:: Data entries ::
⁂
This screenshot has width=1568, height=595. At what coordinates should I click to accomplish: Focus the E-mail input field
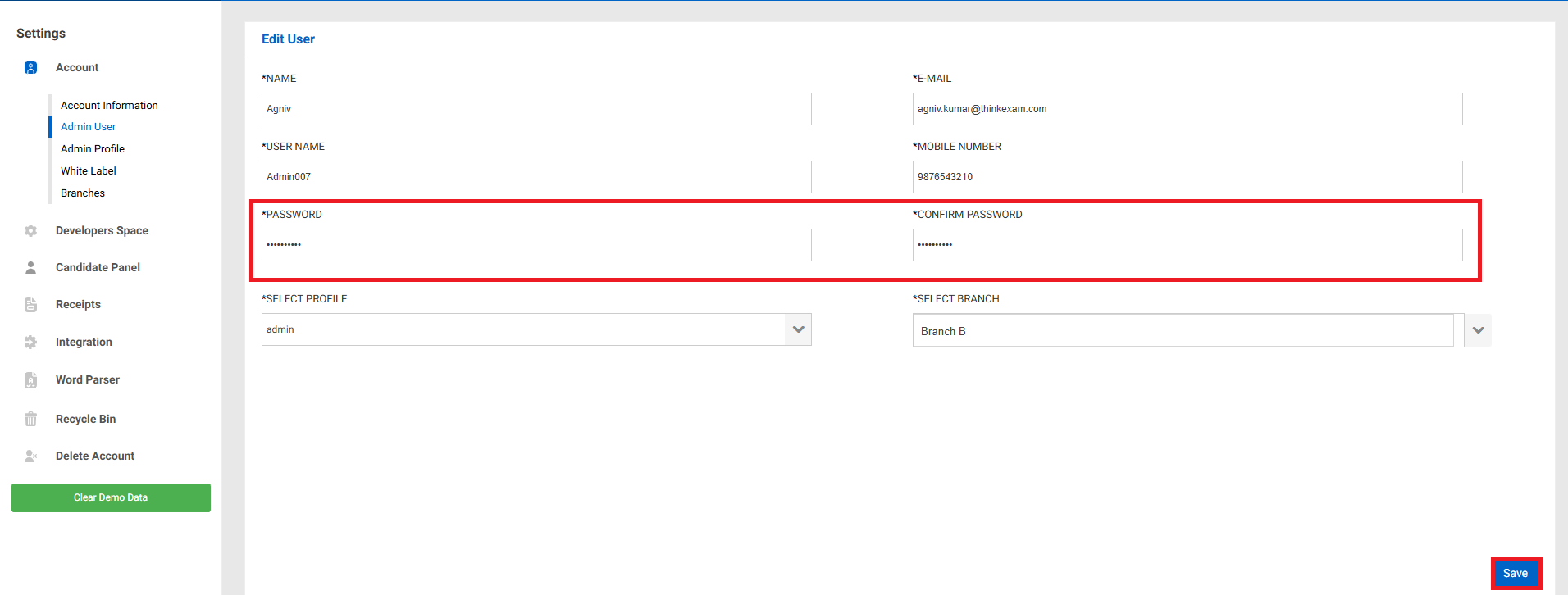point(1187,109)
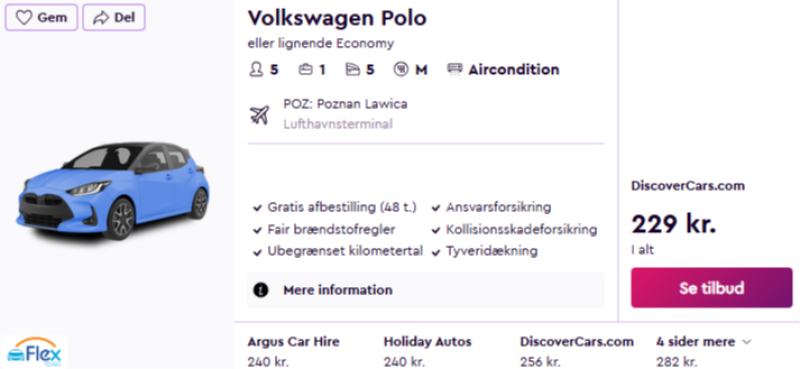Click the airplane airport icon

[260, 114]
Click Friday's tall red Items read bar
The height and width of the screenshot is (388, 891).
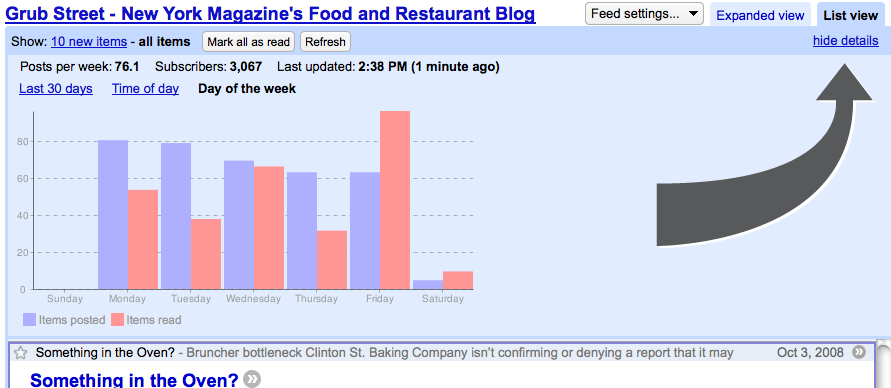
⁂
:: Task brief ::
Give back the full data exactly as it reads, but drop the pictures.

:: Solution for this problem ::
This screenshot has width=1568, height=595. At what coordinates should I click to accomplish: Focus the E-mail input field
point(1187,109)
Click the airplane airport icon

[260, 114]
Click Friday's tall red Items read bar
The height and width of the screenshot is (388, 891).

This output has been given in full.